For Rock Springs’ regional airport,
the new flexibility is good news.
“To the best of our knowledge at
this time, it looks like it would be used to supplement our service as an
opportunity to get us back to where we were pre-pandemic, with at least two
daily flights and maybe more,” Brubaker told Cowboy State Daily.
He said that between 2016 and 2019,
boardings at Sweetwater County’s airport increased 57% – then came
COVID-19.
“Obviously the pandemic decimated
air travel across the country,” Brubaker said. “We started to get back to
our 2019 numbers in November, December of 2021. And then the pilot shortage
reared its ugly head the last week of December, early January.”

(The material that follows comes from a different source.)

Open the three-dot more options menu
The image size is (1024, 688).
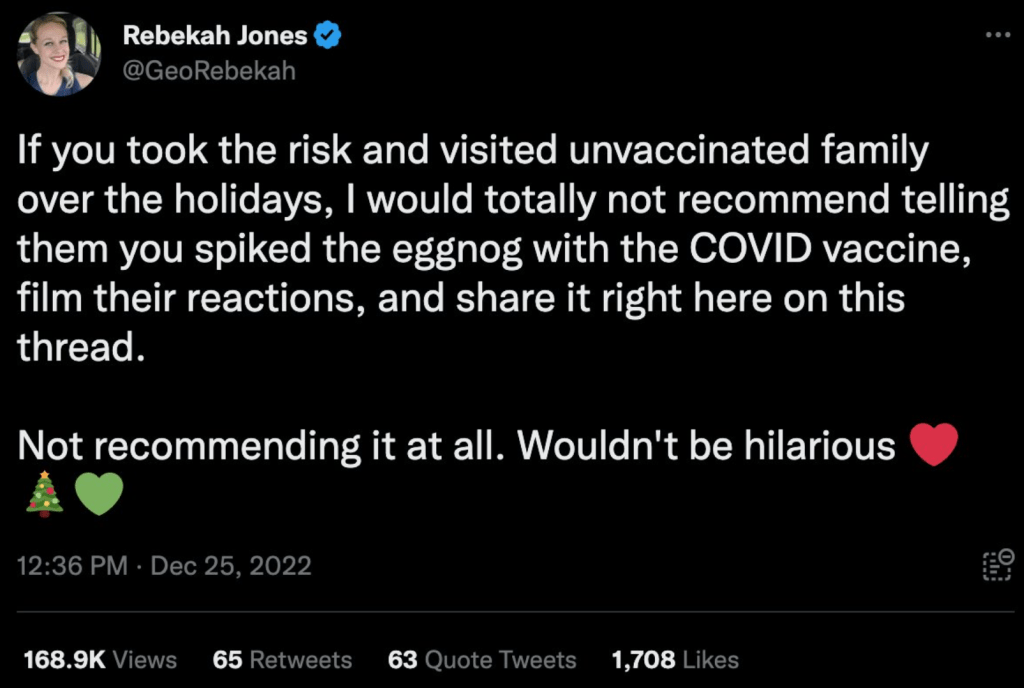point(997,35)
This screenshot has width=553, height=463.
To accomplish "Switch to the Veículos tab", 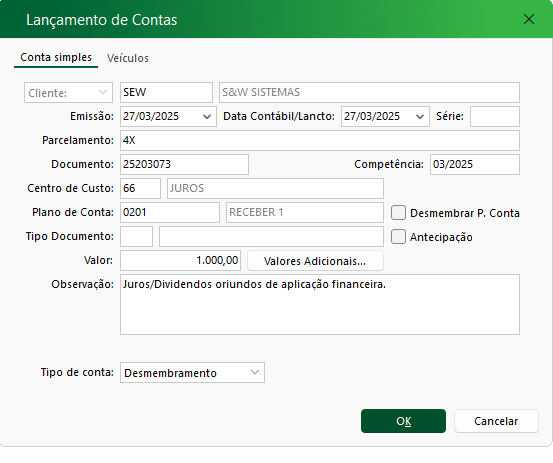I will click(128, 58).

Brubaker said that in order to
maintain consistency and reduce the possibility of canceled flights due to
a shortage of pilots, all the airlines started to reduce the number of
available flights. In Rock Springs, that meant that SkyWest dropped down to
one flight a day, which Brubaker said is currently running at about 86%
capacity.
“In our industry, and 86% load
factor might as well be full,” he said. “That basically means that on peak
travel days, you’re not going to find seats unless you book early.”

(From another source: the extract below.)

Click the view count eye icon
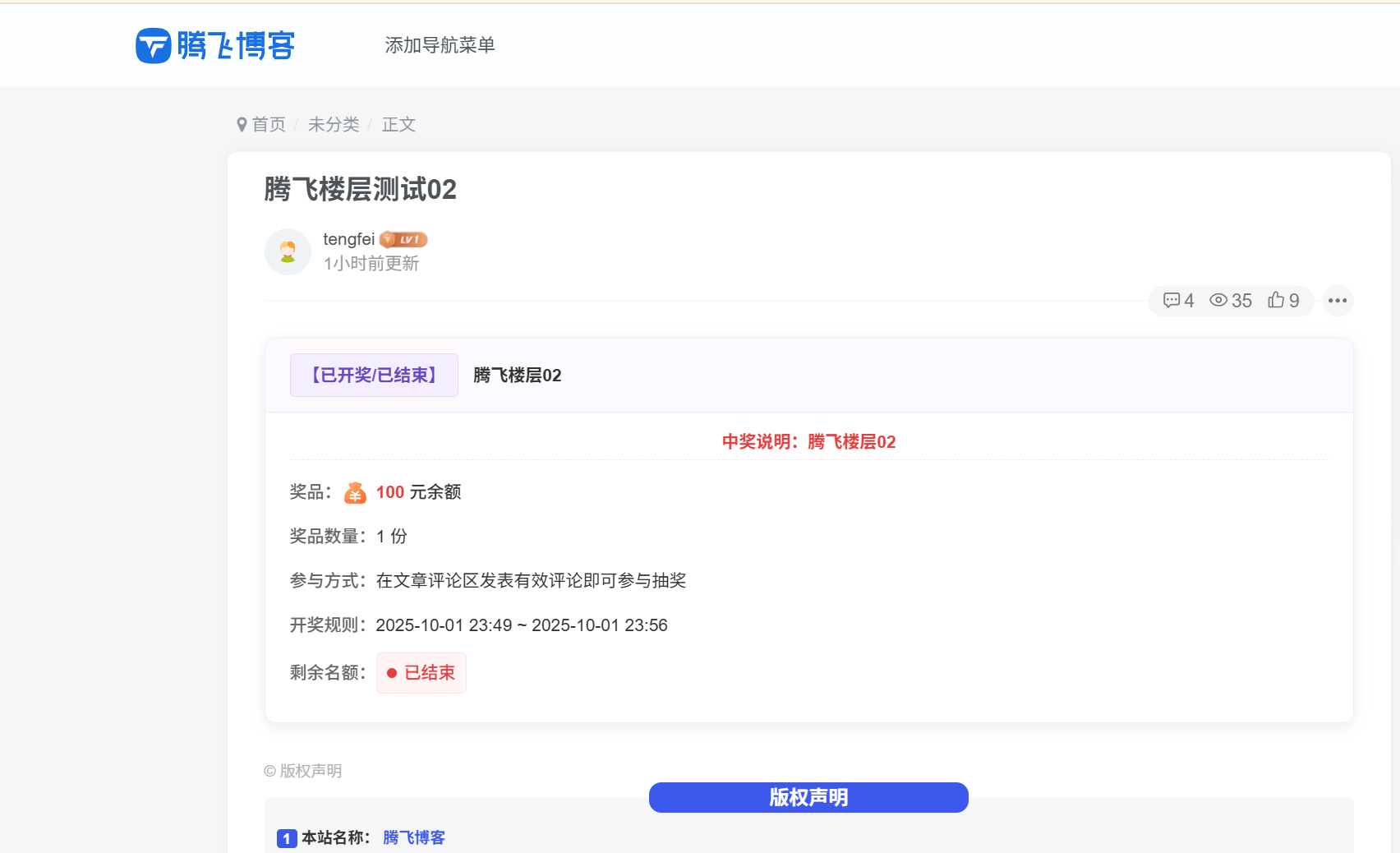point(1219,301)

“We see travel demand far outpacing
what we saw in 2019,” Brubaker continued. “We just don’t have the
capacity.”
While SkyWest’s charter service
option may be good news for Rock Springs, on the other side of the state it
could be a detriment.
“We used to have three flights a
day, every day,” said Todd Chatfield, director of the Northeast Wyoming
Regional Airport in Gillette. “We’re down to two flights a day, except for
Tuesdays and Thursdays when we’re down to one plane a day.”
Chatfield told Cowboy State Daily
that, like Rock Springs, flights in Gillette are filling up at around an 85%
load factor, with planes that have 50 seats.

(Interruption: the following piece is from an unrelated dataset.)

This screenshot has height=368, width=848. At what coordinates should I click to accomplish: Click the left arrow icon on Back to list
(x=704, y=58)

“If we went back to three flights a
day with the 30 passenger seats, that would still be a loss of 10 seats
(per day),” Chatfield said.
However, he said that there is a
possibility that SkyWest could continue providing 50-seat planes and bring
in the smaller capacity aircraft at busier times.
“I did sign a public comment deal,
and I did say that we were in favor of this, but that’s when I thought we
would just keep the extra planes,” Chatfield said. “They wouldn’t take my
50-passenger planes away and bring in 30.”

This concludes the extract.